Homeland Security Is Buying Its Way Around the Fourth Amendment 
https://share.newsbreak.com/1goc7w5v

American taxpayers pay to be spied upon. That's one takeaway from new documents 
obtained by the American Civil Liberties Union (ACLU), which has been examining 
how federal agents spent millions to purchase massive troves of cellphone 
location data and dodge Fourth Amendment requirements.

As part of a lawsuit against the Department of Homeland Security (DHS), the 
ACLU obtained thousands of previously unreleased records showing how DHS 
agencies—including Customs and Border Protection (CBP) and Immigration and 
Customs Enforcement (ICE)—are purchasing and accessing "huge volumes of 
people's cell phone location information quietly extracted from smartphone 
apps."

These agencies are "sidestepping our Fourth Amendment right against 
unreasonable government searches and seizures," suggests the ACLU.

In 2018, the U.S. Supreme Court held (in Carpenter v.

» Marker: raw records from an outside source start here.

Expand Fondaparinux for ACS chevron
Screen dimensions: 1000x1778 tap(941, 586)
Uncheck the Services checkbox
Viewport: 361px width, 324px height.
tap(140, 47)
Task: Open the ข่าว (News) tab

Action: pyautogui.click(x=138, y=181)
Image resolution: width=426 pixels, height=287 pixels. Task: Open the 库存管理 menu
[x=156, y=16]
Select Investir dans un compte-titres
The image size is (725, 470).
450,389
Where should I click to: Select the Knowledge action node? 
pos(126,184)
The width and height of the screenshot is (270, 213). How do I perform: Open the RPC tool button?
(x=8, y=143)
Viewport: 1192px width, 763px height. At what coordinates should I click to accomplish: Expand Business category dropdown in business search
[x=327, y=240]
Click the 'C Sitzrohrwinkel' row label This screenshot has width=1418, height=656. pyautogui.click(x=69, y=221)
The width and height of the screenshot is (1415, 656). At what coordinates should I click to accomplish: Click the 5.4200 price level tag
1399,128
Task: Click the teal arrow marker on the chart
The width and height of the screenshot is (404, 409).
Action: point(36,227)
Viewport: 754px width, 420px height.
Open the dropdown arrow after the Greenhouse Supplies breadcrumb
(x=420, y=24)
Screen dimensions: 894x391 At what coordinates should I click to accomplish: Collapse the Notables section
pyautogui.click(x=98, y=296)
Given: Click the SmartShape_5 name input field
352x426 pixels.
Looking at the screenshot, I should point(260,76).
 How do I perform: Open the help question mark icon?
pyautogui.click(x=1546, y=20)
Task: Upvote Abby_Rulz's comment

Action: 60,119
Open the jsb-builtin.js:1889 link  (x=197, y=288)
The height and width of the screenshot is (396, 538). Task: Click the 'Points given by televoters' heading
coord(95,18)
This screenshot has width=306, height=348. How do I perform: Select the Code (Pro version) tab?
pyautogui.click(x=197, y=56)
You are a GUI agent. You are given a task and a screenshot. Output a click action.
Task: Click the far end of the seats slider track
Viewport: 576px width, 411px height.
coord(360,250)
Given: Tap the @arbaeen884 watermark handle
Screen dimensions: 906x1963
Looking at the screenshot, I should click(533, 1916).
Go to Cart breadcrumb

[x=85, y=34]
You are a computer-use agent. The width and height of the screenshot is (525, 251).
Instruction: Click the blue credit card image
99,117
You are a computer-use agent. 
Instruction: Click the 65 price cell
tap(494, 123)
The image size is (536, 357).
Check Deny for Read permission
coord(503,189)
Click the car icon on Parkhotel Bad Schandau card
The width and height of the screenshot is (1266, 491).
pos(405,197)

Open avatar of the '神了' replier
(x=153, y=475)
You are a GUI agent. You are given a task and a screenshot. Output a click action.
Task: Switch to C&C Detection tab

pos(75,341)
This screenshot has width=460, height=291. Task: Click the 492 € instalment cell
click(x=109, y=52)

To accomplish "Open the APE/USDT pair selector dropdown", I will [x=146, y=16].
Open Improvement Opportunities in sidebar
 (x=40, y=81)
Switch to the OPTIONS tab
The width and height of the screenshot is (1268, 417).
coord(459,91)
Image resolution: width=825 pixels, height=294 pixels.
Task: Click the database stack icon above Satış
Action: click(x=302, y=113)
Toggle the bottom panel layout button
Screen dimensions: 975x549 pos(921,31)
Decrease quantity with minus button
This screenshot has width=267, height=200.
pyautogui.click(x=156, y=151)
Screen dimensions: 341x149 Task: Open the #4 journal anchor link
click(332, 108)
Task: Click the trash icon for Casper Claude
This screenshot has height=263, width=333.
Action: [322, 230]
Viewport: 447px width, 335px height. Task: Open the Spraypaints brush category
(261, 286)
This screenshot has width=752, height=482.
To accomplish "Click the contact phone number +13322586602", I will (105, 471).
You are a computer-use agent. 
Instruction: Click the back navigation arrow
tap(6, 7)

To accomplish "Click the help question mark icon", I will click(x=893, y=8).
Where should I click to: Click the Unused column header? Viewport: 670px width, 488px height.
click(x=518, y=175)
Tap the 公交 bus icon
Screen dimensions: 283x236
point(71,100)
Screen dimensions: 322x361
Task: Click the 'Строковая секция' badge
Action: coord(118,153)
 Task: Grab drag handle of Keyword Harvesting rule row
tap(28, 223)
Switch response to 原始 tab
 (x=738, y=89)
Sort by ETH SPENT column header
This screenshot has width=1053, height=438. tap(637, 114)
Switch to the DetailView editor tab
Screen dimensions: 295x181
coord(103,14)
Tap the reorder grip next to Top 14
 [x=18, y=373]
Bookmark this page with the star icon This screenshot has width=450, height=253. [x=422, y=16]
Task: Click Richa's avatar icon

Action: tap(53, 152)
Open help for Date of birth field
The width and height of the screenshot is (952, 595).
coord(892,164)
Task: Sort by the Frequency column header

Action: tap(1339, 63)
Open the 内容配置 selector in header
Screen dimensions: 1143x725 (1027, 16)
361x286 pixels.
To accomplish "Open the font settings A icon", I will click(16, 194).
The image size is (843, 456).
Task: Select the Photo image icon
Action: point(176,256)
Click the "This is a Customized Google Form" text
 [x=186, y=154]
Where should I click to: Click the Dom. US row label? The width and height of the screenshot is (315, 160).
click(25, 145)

United States) that under 
the Fourth Amendment, law enforcement must have a warrant before accessing a 
suspect's phone location data from cellular service providers. But federal 
authorities have been getting around this by purchasing aggregated cellphone 
location data from data broker firms like Venntel and Babel Street. And they're 
spending millions of taxpayer dollars doing it.

This was first revealed by the Wall Street Journal back in 2020. The ACLU then 
set out to learn more, filing a Freedom of Information Act (FOIA) request and 
later suing to force DHS, ICE, and CBP to respond.

"Although the litigation is ongoing, we are now making public the records that 
CBP, ICE, the U.S. Secret Service, the U.S. Coast Guard, and several offices 
within DHS Headquarters have provided us to date," the ACLU announced yesterday.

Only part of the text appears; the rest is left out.